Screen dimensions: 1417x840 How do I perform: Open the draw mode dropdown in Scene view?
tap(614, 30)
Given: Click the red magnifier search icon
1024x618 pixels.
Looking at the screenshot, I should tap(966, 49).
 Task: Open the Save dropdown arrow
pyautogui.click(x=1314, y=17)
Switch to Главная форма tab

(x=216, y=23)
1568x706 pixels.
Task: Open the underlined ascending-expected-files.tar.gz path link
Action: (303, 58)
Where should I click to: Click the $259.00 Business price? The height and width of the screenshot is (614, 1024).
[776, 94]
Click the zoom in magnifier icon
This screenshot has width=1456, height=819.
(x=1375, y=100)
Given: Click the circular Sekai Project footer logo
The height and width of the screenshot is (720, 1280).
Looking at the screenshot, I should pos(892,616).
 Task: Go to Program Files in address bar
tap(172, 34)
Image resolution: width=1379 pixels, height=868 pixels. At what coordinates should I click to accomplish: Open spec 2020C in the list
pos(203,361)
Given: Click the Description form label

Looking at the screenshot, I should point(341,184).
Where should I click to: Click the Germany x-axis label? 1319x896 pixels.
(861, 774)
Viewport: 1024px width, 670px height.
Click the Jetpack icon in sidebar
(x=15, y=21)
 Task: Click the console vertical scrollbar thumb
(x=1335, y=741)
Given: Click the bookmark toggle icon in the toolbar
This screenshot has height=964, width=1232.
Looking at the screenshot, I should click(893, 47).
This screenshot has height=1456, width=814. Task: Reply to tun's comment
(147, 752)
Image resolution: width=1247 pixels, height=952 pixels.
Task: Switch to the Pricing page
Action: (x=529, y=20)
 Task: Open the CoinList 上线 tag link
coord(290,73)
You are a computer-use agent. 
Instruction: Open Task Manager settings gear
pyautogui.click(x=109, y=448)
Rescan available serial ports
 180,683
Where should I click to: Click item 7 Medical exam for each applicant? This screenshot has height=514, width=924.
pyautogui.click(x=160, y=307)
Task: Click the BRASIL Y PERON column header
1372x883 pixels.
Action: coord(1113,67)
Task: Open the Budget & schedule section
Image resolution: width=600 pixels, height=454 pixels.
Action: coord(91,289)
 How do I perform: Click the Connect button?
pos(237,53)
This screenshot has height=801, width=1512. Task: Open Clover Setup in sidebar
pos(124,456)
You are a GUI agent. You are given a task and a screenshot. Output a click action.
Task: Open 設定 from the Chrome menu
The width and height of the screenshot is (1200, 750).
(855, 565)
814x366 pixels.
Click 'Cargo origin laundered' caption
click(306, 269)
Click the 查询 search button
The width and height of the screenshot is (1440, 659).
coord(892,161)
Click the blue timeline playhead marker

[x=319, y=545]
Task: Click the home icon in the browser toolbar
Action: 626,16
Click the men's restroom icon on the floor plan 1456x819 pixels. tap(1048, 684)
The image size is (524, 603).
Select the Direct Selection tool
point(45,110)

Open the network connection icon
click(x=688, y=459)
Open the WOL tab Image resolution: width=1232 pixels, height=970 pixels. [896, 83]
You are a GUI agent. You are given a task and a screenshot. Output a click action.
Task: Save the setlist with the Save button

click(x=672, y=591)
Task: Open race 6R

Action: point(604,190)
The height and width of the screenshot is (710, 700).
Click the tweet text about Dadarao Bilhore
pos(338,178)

*Aim:*
Copy out every one of the records above word for word, keeping each line as it appears.

*Response to this task:*
Screen dimensions: 1417x840 How do I perform: Open the draw mode dropdown in Scene view?
tap(614, 30)
Given: Click the red magnifier search icon
1024x618 pixels.
Looking at the screenshot, I should tap(966, 49).
 Task: Open the Save dropdown arrow
pyautogui.click(x=1314, y=17)
Switch to Главная форма tab

(x=216, y=23)
1568x706 pixels.
Task: Open the underlined ascending-expected-files.tar.gz path link
Action: (303, 58)
Where should I click to: Click the $259.00 Business price? The height and width of the screenshot is (614, 1024).
[776, 94]
Click the zoom in magnifier icon
This screenshot has width=1456, height=819.
(x=1375, y=100)
Given: Click the circular Sekai Project footer logo
The height and width of the screenshot is (720, 1280).
Looking at the screenshot, I should pos(892,616).
 Task: Go to Program Files in address bar
tap(172, 34)
Image resolution: width=1379 pixels, height=868 pixels. At what coordinates should I click to accomplish: Open spec 2020C in the list
pos(203,361)
Given: Click the Description form label

Looking at the screenshot, I should point(341,184).
Where should I click to: Click the Germany x-axis label? 1319x896 pixels.
(861, 774)
Viewport: 1024px width, 670px height.
Click the Jetpack icon in sidebar
(x=15, y=21)
 Task: Click the console vertical scrollbar thumb
(x=1335, y=741)
Given: Click the bookmark toggle icon in the toolbar
This screenshot has height=964, width=1232.
Looking at the screenshot, I should click(893, 47).
This screenshot has height=1456, width=814. Task: Reply to tun's comment
(147, 752)
Image resolution: width=1247 pixels, height=952 pixels.
Task: Switch to the Pricing page
Action: (x=529, y=20)
 Task: Open the CoinList 上线 tag link
coord(290,73)
You are a computer-use agent. 
Instruction: Open Task Manager settings gear
pyautogui.click(x=109, y=448)
Rescan available serial ports
 180,683
Where should I click to: Click item 7 Medical exam for each applicant? This screenshot has height=514, width=924.
pyautogui.click(x=160, y=307)
Task: Click the BRASIL Y PERON column header
1372x883 pixels.
Action: coord(1113,67)
Task: Open the Budget & schedule section
Image resolution: width=600 pixels, height=454 pixels.
Action: coord(91,289)
 How do I perform: Click the Connect button?
pos(237,53)
This screenshot has height=801, width=1512. Task: Open Clover Setup in sidebar
pos(124,456)
You are a GUI agent. You are given a task and a screenshot. Output a click action.
Task: Open 設定 from the Chrome menu
The width and height of the screenshot is (1200, 750).
(855, 565)
814x366 pixels.
Click 'Cargo origin laundered' caption
click(306, 269)
Click the 查询 search button
The width and height of the screenshot is (1440, 659).
coord(892,161)
Click the blue timeline playhead marker

[x=319, y=545]
Task: Click the home icon in the browser toolbar
Action: 626,16
Click the men's restroom icon on the floor plan 1456x819 pixels. tap(1048, 684)
The image size is (524, 603).
Select the Direct Selection tool
point(45,110)

Open the network connection icon
click(x=688, y=459)
Open the WOL tab Image resolution: width=1232 pixels, height=970 pixels. [896, 83]
You are a GUI agent. You are given a task and a screenshot. Output a click action.
Task: Save the setlist with the Save button

click(x=672, y=591)
Task: Open race 6R

Action: point(604,190)
The height and width of the screenshot is (710, 700).
Click the tweet text about Dadarao Bilhore
pos(338,178)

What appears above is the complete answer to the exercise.